Collected data:

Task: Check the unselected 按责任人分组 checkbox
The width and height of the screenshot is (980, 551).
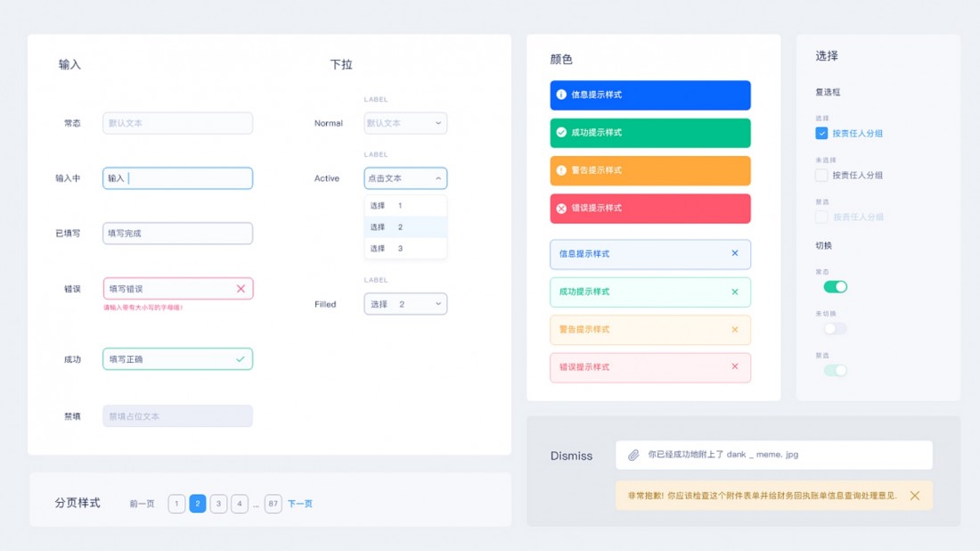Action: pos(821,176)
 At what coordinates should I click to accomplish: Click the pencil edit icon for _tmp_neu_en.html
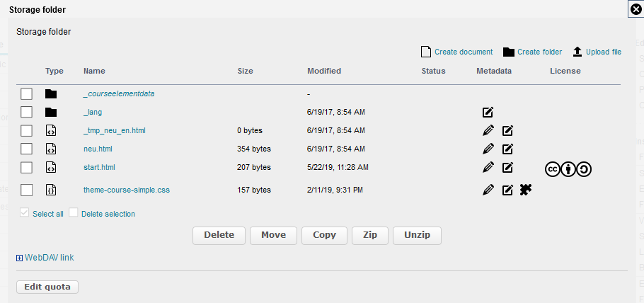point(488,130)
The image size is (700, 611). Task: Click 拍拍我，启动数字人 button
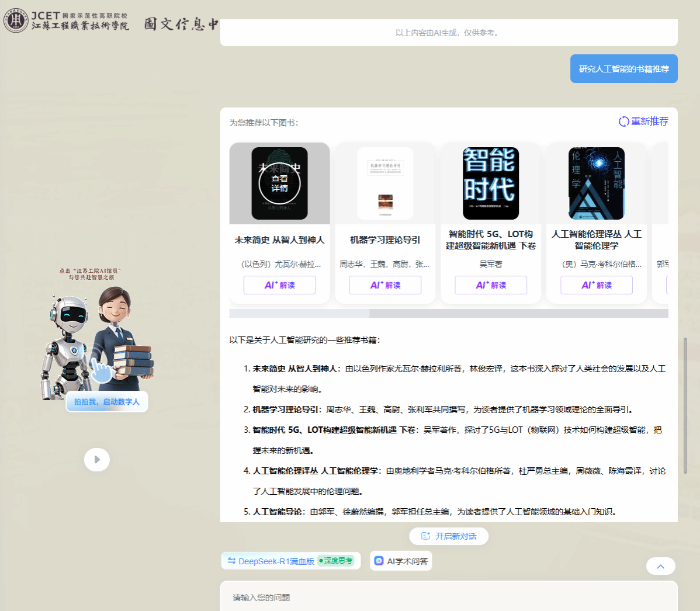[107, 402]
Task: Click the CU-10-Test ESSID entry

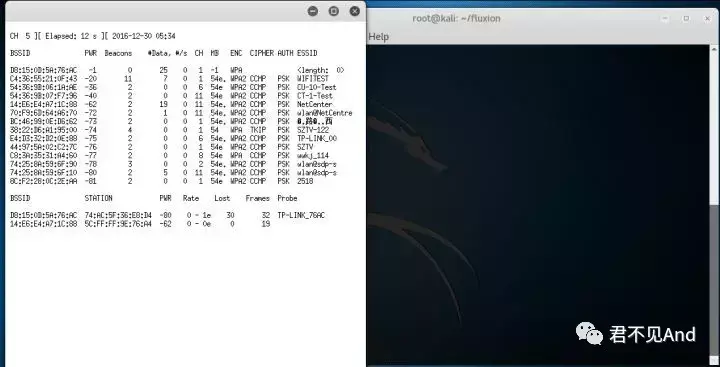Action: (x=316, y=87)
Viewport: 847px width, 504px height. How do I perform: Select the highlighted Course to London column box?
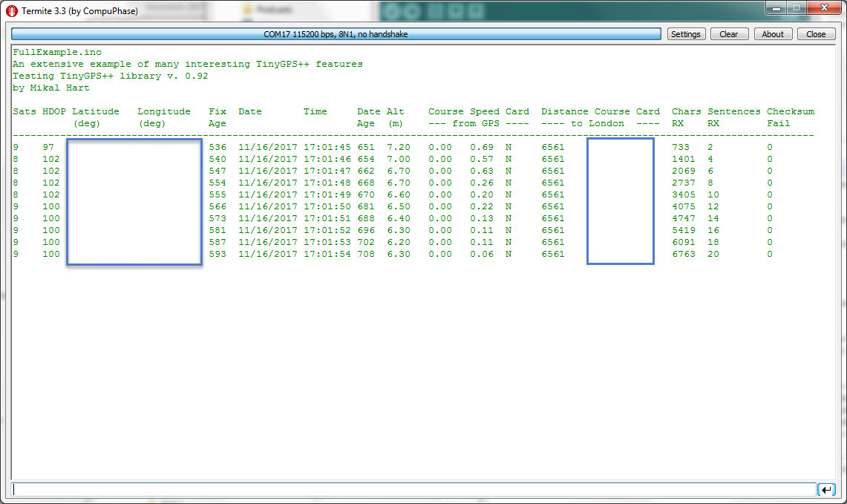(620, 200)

...

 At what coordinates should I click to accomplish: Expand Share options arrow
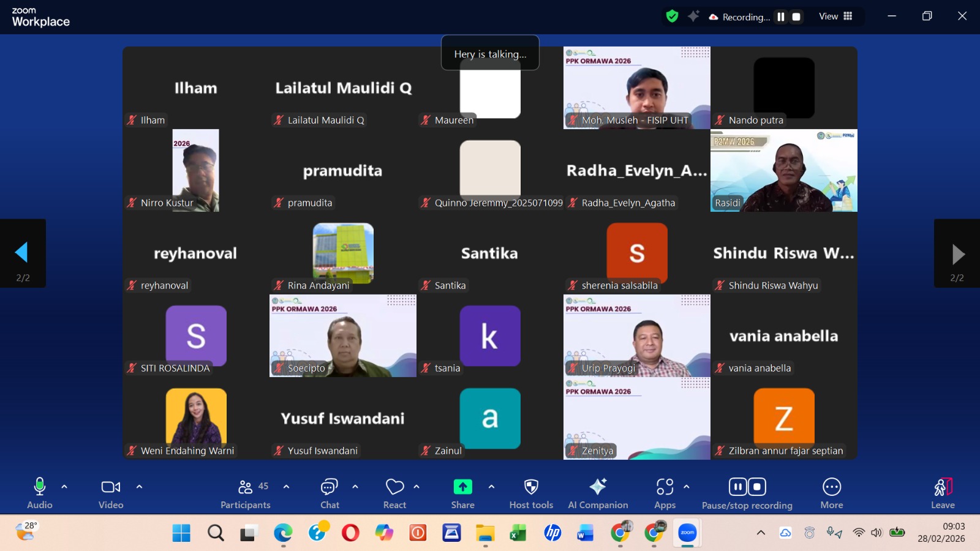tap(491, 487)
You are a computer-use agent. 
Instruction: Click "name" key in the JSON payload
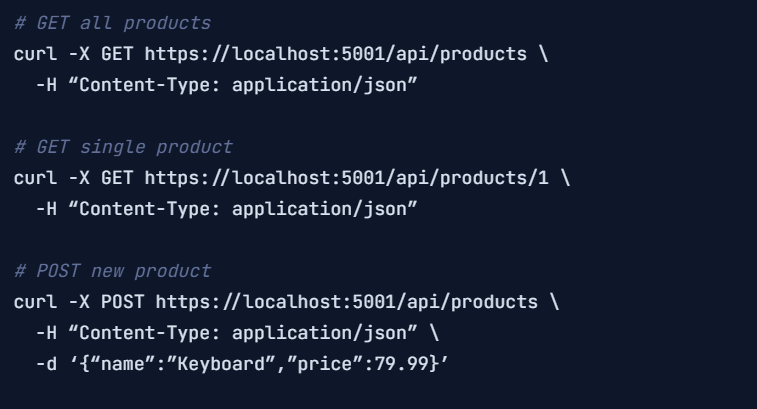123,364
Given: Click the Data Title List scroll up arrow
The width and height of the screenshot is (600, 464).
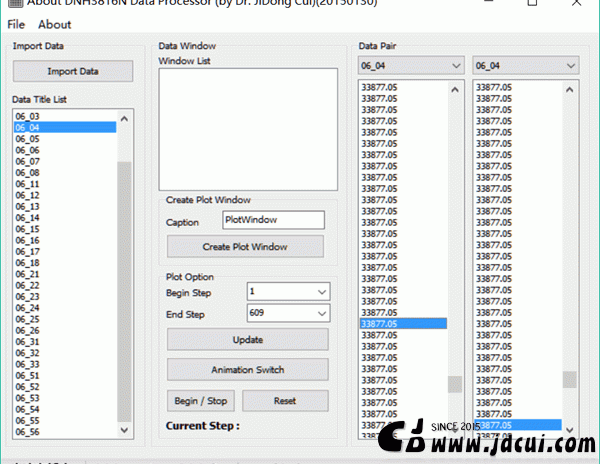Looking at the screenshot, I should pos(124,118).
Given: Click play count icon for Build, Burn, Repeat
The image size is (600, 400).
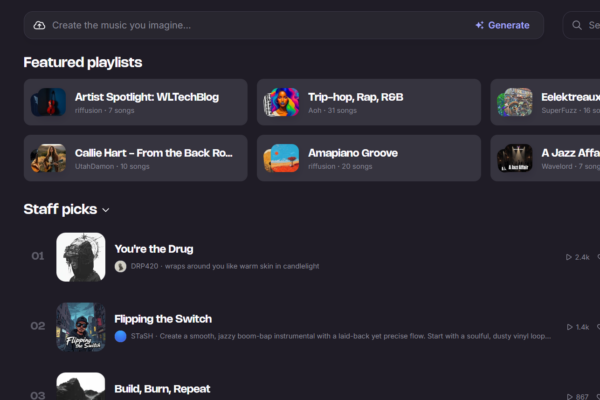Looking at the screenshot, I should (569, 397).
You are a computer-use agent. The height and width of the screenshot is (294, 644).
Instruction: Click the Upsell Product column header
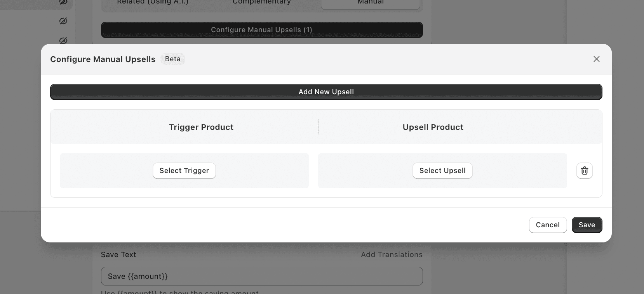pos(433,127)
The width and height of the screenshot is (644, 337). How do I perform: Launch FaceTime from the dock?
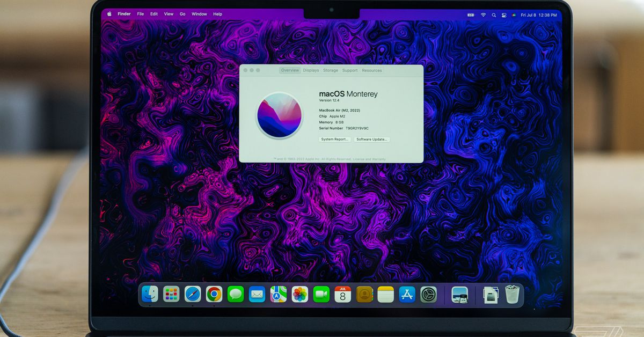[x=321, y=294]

Task goal - Looking at the data above, say how many lines contain "Given", and give no other words.

Reply to the task - 2